It pains me to start my first entry on this website with a dire warning. The arctic sea ice is melting at an alarming rate. We've known about this for quite a few years now, but until this year most projections for an ice free Arctic put forth the years from 2050 to 2100. The unprecedented melting of the ice that occurred this summer and is in fact still occurring today has made me ever more aware of the clear and present danger of climate change.
This year marks the first time in recorded history that the extent of the sea ice has reached the total of 3.41 million squared kilometres. This year marks the first time in recorded history that the extent of the sea ice has fallen 50% below the 1979-2000 average. This year marks the first time in recorded history that the sea ice melting had defied all model projections by recording the fastest ever daily loss of sea ice cover.
We are falling off the cliff. The climate models designed to predict the future changes to our weather patterns have all missed the mark. And, from looking at the image, it is clear to see that they have missed the mark by a long shot. Most models did not foresee such a low sea ice cover until the 2040s and 2050s, with the most optimistic scenarios projecting 2060s and 2080s. The all feared ice free summers in the arctic were not predicted to occur until well after anyone currently in power would be gone.
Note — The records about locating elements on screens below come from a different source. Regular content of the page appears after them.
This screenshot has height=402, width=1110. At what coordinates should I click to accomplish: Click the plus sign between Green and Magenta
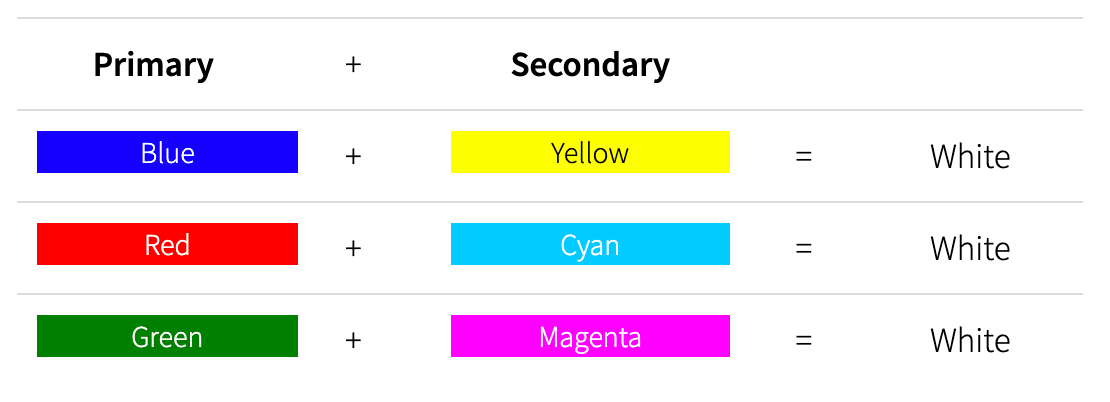tap(352, 340)
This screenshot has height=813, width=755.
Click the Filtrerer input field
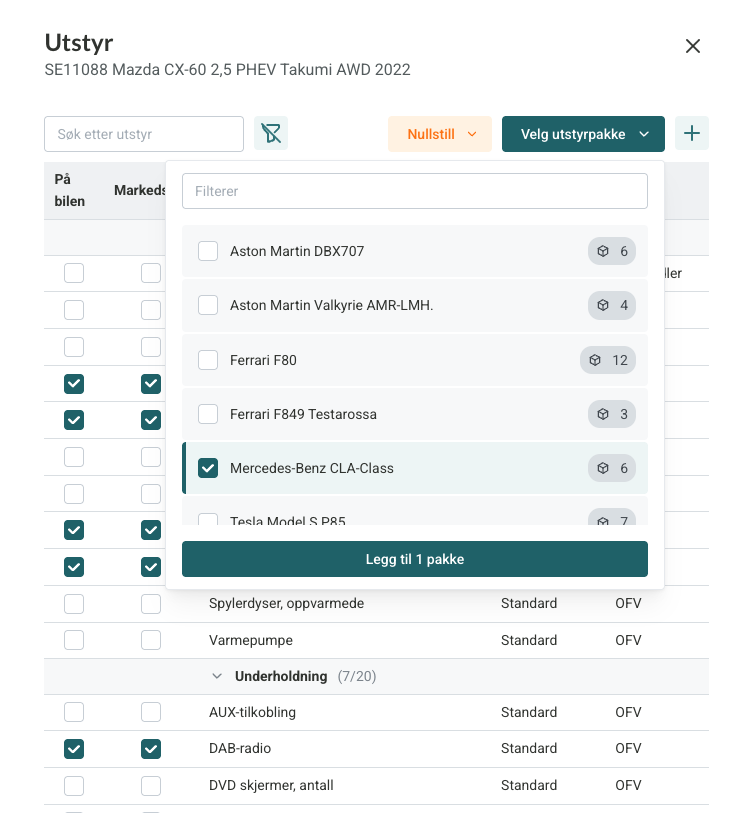(415, 191)
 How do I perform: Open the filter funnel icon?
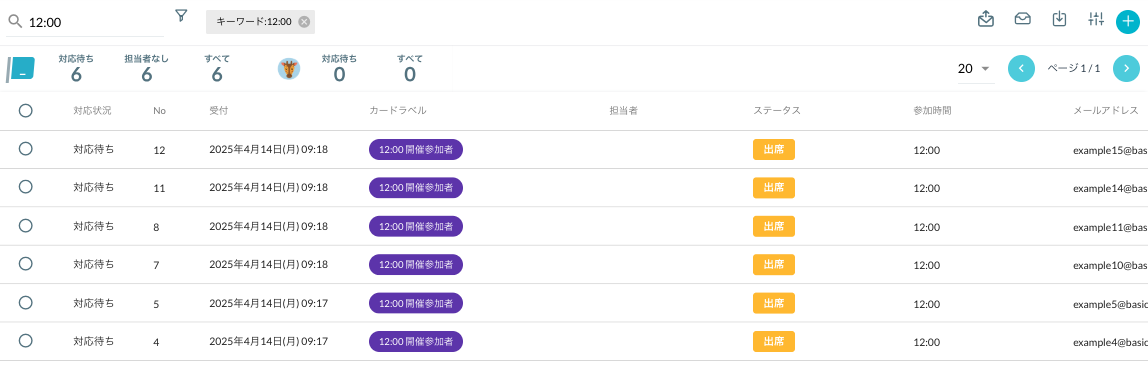point(182,15)
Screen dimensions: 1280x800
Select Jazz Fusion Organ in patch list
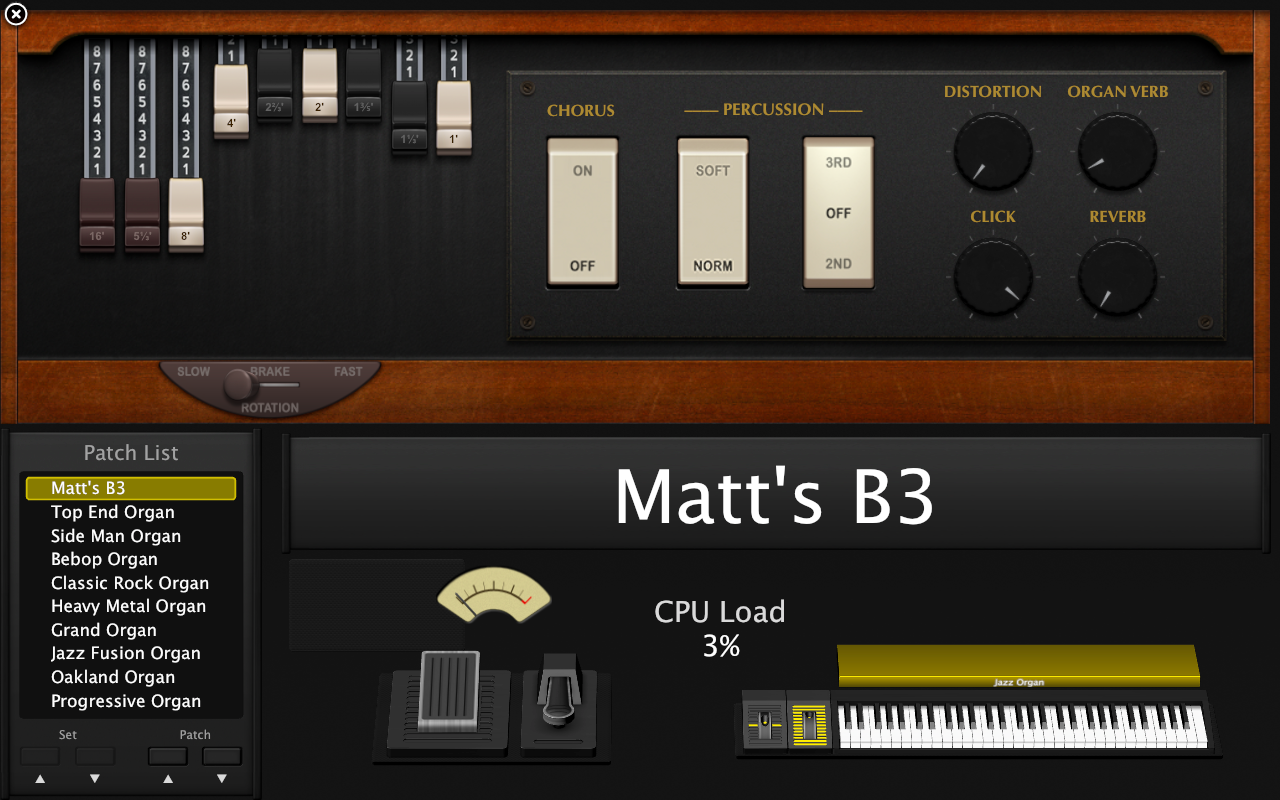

Mother nature proved us wrong in a grand fashion. We are well on course to our own self destruction and we are picking up speed. When you are about fall off the cliff, the only way to survive is to have a parachute. We had our chance to put on that parachute about 30 years ago. We did not put it on. We raced to the edge of the cliff and jumped right off it, believing ourselves capable of flying. We were so wrong.
Still, one question remains. If our models were wrong in predicting the extent of sea ice loss in the arctic, how right are they in predicting the global temperature rise. Are we about to fall off another cliff of rapid temperature increase? The answer it seems is that all records are meant to be broken.